平成元年11月25日、県道余目砂越線とスーパー農道が交差する余目町廿六木(当時)地内で、水稲品種「森多早生」を育成した森屋多郎左エ門翁の頌徳碑除幕式が行われた。

森多早生は、短い稈(かん)・早生・耐肥性・多収・良質という“近代品種”第1号である「農林一号」の母親となり、同品種を通して、良食味品種の双璧とされるササニシキとコシヒカリが生まれた。

同式典で記念講演をした東北大学遺伝生態研究センター長・菅洋教授(鶴岡出身)は「歴史に“もし”は許されないが、もしも森多早生は育成されていなかったら、ササニシキもコシヒカリもこの世にはなかった」と述べ、森屋翁の功績をたたえた。

森屋多郎左エ門は、明治25年、巳之吉(後に多郎左エ門を襲名)とたきの長男として出生した。森屋家は田畑約3ヘクタール余を経営する自作農。余目高校や余目第三小学校の敷地付近に2ヘクタール余の水田があった。当時の農家としては3ヘクタールあれば「上農」で、かなり恵まれて成人した。

父・巳之吉は、当時の米調整機具「根本式籾摺臼」の開発に携わっていたので、正助(多郎左エ門の幼名)は若いうちから“鍬頭”として稲作に当たった。生まれつきの研究熱心は、当時の長稈で、収量性にも不安定な水稲品種の改良を志し、「東郷二号」の変種から「森多早生」を創選したのである。

「農林一号」は、良質米として著名な「陸羽一三二号」と「森多早生」との交配によって育成されたが、その良い形質は、「森多早生」の“血”がより多いといわれている。それほどの名品種であったにも関わらず育成者、品種名が誤り伝えられ、やがて忘れ去られようとしていた。
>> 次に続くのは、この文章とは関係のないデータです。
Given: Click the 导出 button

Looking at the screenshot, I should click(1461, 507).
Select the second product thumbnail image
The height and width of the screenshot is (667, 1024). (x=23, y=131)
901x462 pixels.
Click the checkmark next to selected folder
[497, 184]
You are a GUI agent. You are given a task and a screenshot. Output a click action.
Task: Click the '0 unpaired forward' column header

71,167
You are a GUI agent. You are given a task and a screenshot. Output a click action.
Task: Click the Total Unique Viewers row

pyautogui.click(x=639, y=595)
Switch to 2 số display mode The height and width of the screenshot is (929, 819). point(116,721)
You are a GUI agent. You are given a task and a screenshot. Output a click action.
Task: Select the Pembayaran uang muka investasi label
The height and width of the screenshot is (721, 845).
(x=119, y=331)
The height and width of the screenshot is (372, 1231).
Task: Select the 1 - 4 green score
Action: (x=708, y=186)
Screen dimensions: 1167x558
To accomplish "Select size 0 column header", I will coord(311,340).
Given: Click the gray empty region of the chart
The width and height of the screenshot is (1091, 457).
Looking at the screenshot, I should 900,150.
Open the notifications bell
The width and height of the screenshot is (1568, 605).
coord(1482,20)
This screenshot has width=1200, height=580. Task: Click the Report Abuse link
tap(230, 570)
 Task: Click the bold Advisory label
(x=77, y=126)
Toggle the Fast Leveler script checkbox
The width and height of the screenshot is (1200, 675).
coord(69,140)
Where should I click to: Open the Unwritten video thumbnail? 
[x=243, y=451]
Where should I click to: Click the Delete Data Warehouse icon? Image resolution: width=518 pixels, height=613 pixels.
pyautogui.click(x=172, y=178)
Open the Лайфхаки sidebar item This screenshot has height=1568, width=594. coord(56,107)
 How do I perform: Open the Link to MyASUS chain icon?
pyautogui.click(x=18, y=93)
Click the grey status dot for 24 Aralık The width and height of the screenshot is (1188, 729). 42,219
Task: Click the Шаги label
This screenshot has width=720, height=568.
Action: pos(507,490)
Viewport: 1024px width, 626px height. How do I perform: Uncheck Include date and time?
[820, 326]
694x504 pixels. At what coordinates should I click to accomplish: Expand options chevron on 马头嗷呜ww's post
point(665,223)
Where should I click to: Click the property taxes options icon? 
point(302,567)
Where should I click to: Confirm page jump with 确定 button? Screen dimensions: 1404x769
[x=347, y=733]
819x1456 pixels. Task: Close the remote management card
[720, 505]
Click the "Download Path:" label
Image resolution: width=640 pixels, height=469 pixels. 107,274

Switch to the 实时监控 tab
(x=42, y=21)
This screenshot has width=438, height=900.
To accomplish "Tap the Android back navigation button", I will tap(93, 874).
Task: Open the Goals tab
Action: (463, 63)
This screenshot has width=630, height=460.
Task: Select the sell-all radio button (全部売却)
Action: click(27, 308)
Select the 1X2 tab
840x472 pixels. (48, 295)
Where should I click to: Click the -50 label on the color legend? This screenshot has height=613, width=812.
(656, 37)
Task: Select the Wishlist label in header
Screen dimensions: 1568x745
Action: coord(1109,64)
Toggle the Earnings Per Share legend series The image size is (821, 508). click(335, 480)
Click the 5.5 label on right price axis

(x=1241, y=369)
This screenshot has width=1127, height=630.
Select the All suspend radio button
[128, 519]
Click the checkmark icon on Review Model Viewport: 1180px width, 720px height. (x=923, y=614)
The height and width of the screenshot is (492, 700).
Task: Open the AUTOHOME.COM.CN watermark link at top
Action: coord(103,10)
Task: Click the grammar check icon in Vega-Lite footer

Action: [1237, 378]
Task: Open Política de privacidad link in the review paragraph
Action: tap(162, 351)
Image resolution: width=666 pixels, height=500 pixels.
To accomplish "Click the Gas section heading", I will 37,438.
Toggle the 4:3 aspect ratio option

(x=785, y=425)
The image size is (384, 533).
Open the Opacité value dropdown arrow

まず育成者。町役場の係員が「22歳の若者がそんなに優れた品種をつくるはずがなかろう」と、父・巳之吉を育成者にしてしまい、品種名も、森多が森田と記載され、「森田早生」が「農林一号」の親として広く流布されてしまった。

この双方の誤りを正したのは、正助と若いころから親交のあった、故佐藤東一さん(余目町名誉町民)であった。これが菅東北大学教授や、東大名誉教授で酒田市山口植物育種センター長である山口彦之博士ら学者の尽力で、東北農試栽培第一部(当時・陸羽支場)の交配・選抜の系統まで“追跡”され、陸羽支場に渡った段階ですでに「森田」と誤られていたことが分かったのである。

同じ余目町で創選された「亀ノ尾」は陸羽一三二号から農林一号を通してコシヒカリに。また、東北二四号からササシグレを通してササニシキにそれぞれ“血”が流れており、奇しくも同町内で育成された2品種が改めて脚光を浴びることになった。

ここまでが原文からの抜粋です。